*Text*:
—————

So, I suppose the point of all this is to say that evidence of Fox’s failed attempt (if there was one) to reform the Mexican political system does not mean that he holds all the cards when it comes to reversing Supreme Court verdicts.

Dresser seems to get confused about what she's talking about here, as in the end of her op-ed when she reverts back to a focus on truth – “any democratic government that arrives in office after a democratic transition has an ethical obligation to explain what happened in the past. Truth is a right.”

So after bemoaning the failure of the legal system (and asserting various levels of executive branch complicity), Dresser changes the debate and argues that the truth is not coming out, which is not the same thing. Maybe this was in fact Fox’s strategy, to set the prosecuting attorney off on a wild goose chase. But Fox has also gone on the record in support of a truth commission – and (unlike changes in the law or in court rulings) that’s something he could have the power to make sure is implemented.

We can blame Fox all we want for potentially squandering the potential for a genuine democratic transition, but there’s still time to get to the truth of Mexico’s dark past.

4 comments:

Anonymous said...

Dear David,

Thanks for the interest in Mexico's "dirty war" and my writing about it.

—————

According to the text, what has Fox publicly supported?

—————

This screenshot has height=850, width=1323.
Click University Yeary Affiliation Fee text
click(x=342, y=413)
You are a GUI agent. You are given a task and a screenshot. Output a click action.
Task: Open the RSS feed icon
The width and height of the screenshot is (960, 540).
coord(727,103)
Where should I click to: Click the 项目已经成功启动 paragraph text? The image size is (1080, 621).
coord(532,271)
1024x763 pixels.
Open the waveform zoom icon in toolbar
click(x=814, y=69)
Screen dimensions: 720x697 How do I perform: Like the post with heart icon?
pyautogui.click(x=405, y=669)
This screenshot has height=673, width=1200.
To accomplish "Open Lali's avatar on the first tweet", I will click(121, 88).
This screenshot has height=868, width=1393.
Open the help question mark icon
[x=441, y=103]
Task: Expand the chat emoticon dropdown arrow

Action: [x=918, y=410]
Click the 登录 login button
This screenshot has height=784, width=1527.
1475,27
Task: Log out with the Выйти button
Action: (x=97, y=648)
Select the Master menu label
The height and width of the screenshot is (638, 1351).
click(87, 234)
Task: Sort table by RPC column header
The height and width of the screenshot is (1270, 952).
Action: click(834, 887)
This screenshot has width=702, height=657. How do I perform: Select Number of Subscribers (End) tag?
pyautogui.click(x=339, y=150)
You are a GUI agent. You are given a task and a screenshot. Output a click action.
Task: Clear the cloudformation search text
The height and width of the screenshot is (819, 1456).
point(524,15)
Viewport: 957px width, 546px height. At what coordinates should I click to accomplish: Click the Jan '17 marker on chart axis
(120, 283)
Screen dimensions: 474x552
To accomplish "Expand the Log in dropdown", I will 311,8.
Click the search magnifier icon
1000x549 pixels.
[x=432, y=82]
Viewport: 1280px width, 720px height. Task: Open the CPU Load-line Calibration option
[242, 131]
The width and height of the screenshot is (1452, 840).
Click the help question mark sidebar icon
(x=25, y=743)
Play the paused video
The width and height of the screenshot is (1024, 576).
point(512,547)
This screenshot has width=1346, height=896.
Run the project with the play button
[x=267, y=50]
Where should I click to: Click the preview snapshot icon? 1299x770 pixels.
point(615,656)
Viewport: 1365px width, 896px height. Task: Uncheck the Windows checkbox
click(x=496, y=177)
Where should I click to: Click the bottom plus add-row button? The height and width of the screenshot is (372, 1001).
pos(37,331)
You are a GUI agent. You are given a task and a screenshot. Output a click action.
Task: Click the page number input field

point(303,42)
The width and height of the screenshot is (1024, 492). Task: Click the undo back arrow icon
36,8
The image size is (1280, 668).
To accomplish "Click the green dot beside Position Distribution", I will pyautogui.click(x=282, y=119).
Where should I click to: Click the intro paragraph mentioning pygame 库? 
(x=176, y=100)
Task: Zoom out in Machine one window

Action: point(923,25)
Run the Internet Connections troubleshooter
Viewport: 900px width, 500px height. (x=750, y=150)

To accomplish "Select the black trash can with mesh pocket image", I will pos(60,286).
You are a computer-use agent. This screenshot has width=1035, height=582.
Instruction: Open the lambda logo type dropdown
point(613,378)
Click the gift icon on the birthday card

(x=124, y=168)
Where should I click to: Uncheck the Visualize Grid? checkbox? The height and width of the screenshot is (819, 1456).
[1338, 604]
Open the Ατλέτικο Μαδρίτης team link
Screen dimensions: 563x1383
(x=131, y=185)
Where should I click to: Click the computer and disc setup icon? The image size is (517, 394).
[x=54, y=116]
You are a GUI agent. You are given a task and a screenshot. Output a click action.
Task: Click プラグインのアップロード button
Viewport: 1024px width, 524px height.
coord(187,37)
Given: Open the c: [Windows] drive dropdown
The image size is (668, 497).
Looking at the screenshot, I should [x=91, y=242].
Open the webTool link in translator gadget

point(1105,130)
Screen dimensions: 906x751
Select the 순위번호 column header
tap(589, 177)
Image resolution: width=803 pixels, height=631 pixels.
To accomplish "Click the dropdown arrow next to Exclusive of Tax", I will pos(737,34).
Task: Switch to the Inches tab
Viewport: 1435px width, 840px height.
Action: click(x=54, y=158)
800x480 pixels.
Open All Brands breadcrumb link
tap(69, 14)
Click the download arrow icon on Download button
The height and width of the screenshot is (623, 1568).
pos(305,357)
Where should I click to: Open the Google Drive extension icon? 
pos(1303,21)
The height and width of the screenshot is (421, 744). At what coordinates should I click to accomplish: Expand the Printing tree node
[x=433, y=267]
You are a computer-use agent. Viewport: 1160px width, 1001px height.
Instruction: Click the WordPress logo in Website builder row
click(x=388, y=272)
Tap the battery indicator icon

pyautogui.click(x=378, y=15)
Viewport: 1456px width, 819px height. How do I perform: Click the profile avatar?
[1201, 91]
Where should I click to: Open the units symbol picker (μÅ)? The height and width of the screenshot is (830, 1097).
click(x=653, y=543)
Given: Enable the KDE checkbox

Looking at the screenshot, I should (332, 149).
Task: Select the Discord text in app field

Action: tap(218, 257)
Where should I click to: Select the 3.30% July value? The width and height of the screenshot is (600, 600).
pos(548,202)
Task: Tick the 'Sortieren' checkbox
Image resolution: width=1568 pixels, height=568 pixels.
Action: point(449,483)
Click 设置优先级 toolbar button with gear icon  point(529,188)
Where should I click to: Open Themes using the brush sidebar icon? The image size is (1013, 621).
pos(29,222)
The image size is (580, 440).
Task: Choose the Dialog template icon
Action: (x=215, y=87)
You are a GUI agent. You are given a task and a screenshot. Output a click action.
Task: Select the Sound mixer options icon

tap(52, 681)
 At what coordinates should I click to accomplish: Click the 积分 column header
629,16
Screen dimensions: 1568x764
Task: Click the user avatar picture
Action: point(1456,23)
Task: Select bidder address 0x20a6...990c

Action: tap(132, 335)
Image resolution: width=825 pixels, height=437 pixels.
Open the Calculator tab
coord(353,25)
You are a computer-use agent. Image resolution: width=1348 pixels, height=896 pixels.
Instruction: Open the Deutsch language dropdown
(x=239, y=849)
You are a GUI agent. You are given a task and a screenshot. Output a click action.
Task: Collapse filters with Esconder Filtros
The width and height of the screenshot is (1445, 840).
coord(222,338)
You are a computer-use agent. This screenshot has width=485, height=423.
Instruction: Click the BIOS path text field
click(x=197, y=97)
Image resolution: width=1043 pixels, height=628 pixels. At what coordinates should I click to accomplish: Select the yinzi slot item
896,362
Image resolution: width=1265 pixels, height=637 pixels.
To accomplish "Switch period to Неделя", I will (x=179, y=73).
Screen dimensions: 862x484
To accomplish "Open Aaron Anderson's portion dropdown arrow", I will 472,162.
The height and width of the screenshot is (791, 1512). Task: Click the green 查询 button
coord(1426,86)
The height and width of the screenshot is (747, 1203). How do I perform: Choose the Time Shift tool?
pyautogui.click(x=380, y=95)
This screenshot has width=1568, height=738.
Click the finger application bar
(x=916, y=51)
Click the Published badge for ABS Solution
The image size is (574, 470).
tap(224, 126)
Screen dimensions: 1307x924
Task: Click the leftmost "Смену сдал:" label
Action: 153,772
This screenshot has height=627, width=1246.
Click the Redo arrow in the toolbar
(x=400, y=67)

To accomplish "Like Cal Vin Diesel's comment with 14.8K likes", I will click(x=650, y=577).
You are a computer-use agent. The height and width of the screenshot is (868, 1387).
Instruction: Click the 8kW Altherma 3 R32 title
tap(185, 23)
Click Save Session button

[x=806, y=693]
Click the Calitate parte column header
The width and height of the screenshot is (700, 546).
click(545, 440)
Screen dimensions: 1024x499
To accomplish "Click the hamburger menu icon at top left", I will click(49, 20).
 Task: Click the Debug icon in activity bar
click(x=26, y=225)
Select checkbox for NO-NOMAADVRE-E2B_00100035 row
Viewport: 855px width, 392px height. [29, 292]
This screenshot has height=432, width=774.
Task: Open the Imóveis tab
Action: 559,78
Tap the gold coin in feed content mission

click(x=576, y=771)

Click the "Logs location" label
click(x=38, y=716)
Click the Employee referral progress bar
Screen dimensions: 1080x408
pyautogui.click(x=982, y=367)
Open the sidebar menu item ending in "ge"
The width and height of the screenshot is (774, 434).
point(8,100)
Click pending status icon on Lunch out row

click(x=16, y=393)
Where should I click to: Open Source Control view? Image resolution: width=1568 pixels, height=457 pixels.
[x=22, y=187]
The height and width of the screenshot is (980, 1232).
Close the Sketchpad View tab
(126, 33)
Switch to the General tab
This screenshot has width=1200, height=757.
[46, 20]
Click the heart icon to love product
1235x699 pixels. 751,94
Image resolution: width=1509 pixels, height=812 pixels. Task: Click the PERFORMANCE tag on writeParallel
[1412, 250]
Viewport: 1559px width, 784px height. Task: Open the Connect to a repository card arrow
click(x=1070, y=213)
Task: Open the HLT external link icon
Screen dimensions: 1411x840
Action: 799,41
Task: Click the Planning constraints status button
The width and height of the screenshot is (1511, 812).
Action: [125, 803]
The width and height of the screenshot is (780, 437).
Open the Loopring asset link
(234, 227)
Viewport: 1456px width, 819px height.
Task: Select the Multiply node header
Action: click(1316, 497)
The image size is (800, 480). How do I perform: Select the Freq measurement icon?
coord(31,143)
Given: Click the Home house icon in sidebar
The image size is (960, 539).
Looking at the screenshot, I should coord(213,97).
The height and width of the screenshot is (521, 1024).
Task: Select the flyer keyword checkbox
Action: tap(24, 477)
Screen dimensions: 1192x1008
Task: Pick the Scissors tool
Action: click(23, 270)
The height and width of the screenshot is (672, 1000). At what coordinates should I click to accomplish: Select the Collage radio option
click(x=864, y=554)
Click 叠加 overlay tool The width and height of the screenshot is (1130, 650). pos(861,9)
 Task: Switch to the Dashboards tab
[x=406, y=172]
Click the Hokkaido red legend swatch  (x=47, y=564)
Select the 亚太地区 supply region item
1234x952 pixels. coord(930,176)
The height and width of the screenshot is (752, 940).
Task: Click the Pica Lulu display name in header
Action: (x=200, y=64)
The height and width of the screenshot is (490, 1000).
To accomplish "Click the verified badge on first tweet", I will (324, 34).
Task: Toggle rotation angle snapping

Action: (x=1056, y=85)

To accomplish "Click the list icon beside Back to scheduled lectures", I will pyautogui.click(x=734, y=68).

—————

*Exercise result*:
A truth commission.